Should you play the lottery? Should you watch sports?

I told you before how you should play the lottery:

Now the question comes – should you or should you not play the lottery?

Strictly rationally, playing the lottery is a poor investment. Your chances of winning are smaller than the risk of losing. Strictly economically, you shouldn’t play the lottery.

Why should you do it, then? Because of the feelings of:

“Hmm, I might win the lottery. Hmm, how would this feel? Hmm, perhaps I’d like it. Hmm, a winner, I can only imagine! Oh, how I would spend the money. I would buy this and that and I would be so happy”.

Thinking about winning the lottery may produce in you the same feelings as winning it. And, thus, it’s worth paying each week 3 euros for these feelings.

This may explain why lottery players tend to play a small amount each week. Theoretically, they could put a large sum of money at once, and not play for half a year. But this would deprive them of their happiness source. The feelings must be reinforced each time.

It’s all about the placebo.

Watching football is similar. You know you will, most likely, never be in an actual match of Barcelona team against Real Madrid. You will only watch the game on TV, never using the information you got. You may not even play into a second league football team in Romania in a friendly match. Thus, knowing perfectly how Vaslui team plays will give you no advantage in real life (how do you use sports strategies? Having a very rare example when you do use it only shows that these examples are very rare, thus irrelevant). But, boy, oh boy, the images that rush in you when you see your favorites, imagining yourself you’re actually there, you could score a goal, these stick in you. You are happy when your team (representing, on a large scale, you) wins, and you wait for the whole game for a recovery when your team loses. Emotions rush in you in a football game, even though the fate of the match should not concern you.

Strictly rationally, watching sports is a waste of everything – time (a lot), money (some), effort (some). As an irony, due to loss of opportunities, you may actually have physical problems for watching sports (you don’t exercise, because you don’t have the time anymore, and you associate watching sports with poor foods and drinks). Rationally, you shouldn’t watch sports (the benefits, like understanding the principles behind a game, are far smaller than the losses).

You will never practically use the rational parts of a game when watching it. But you’ll enjoy it, nevertheless, as a placebo.

Both placebo work – I’ve seen people who are genuinely happier, perhaps due to this (although correlation does not imply causation). The lottery asks for a small amount of money each week (plus some time to go and buy the tickets) and gives you the expectations of winning, while football asks for time and small investments while watching it at home, and larger investments (of both time and money) when you watch it in a football stadium, and gives you back a variety of emotions during a game.

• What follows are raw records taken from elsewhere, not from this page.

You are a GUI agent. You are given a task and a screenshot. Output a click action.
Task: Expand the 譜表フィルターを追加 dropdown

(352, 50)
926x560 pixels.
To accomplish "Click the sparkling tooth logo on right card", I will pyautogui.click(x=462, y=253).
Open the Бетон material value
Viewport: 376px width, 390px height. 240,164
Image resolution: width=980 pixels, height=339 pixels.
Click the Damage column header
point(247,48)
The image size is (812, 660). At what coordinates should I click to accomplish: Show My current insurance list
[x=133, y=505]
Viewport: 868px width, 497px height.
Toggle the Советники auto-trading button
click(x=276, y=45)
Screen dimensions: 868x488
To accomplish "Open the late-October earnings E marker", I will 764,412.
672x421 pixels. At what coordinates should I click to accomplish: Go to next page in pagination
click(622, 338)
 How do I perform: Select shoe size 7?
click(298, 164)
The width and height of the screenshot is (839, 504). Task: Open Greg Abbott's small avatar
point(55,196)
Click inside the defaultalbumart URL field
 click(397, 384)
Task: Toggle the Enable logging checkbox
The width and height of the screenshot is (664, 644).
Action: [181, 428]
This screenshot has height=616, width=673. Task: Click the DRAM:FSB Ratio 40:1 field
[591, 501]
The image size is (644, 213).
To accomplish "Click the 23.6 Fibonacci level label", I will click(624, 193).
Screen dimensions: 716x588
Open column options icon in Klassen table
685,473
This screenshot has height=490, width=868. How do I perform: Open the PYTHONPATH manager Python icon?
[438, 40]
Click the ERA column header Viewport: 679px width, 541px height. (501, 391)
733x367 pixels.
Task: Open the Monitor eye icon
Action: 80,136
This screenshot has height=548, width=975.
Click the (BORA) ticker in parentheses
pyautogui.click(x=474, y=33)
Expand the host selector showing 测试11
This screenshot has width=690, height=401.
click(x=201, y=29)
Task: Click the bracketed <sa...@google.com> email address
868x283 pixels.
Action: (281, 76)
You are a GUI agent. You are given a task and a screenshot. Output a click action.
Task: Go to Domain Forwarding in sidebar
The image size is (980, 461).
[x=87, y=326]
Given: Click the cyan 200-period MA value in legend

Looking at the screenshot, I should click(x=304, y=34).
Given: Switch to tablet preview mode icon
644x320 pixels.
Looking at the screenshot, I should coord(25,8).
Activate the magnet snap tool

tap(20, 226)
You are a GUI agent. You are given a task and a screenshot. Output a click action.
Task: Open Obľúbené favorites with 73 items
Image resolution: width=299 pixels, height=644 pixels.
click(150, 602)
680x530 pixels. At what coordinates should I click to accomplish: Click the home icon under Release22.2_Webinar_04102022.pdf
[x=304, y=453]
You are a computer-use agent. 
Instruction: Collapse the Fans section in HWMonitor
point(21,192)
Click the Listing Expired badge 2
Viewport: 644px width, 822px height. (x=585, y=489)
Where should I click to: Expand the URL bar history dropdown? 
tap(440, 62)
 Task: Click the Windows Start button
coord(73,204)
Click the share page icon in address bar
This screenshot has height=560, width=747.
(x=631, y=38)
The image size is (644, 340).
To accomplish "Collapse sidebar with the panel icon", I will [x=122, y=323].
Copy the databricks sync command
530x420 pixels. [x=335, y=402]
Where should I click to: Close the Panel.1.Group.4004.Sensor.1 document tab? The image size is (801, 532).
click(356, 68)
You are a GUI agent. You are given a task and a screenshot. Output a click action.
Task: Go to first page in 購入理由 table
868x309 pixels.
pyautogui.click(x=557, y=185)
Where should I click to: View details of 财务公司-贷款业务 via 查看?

Lotteries help reinforce the placebo by having certain periodicity – each week there are events at the Lottery, you can play with a certain repetition pattern. Football watchers help reinforce the placebo by choosing a favorite, with witch you attach. You like Vaslui, and no other team in Romania. You like Chelsea and no other team in England. You like Juventus, and no other team in Italy. When you watch a match with teams from South America, even if you have no prior personal favorite, you pick one. “Oh, I like Argentina, they’re my favorites”. And if they score, you’re happy, and if they lose, you’re sad. Thus, you reinforce the placebo.

There are other things, too: you can see the lottery balls with numbers (they’re physical,  you can imagine the process of picking 6 successful numbers), most lottery winners are announced public. In sports, there is a lot of emphasis on “your team” – the team for Romania (country), the team for Constanza (county), the team for Năvodari (town). In schools, there’s the “high-school team”. It’s “my team”, the team I know. Lots of emphasis on “national” – anthem, flag, patriotism. It’s “my team”, I should watch it.

Also, do you know anyone who wants to see a rematch? So, the game was last night at 11 PM, you didn’t watch it, you can see it on a computer today.

“But I’m not there, how can I attach to the match if it’s not ‘live’? How can I be there if the match was last night. Ah, you don’t fool me!”

The final question: should you do it – should you watch sports and play the lottery? Yes, if your pleasure and benefits exceed costs. Don’t think rational about the choice, the rational choice is irrelevant for the current context. Go for emotions, instead.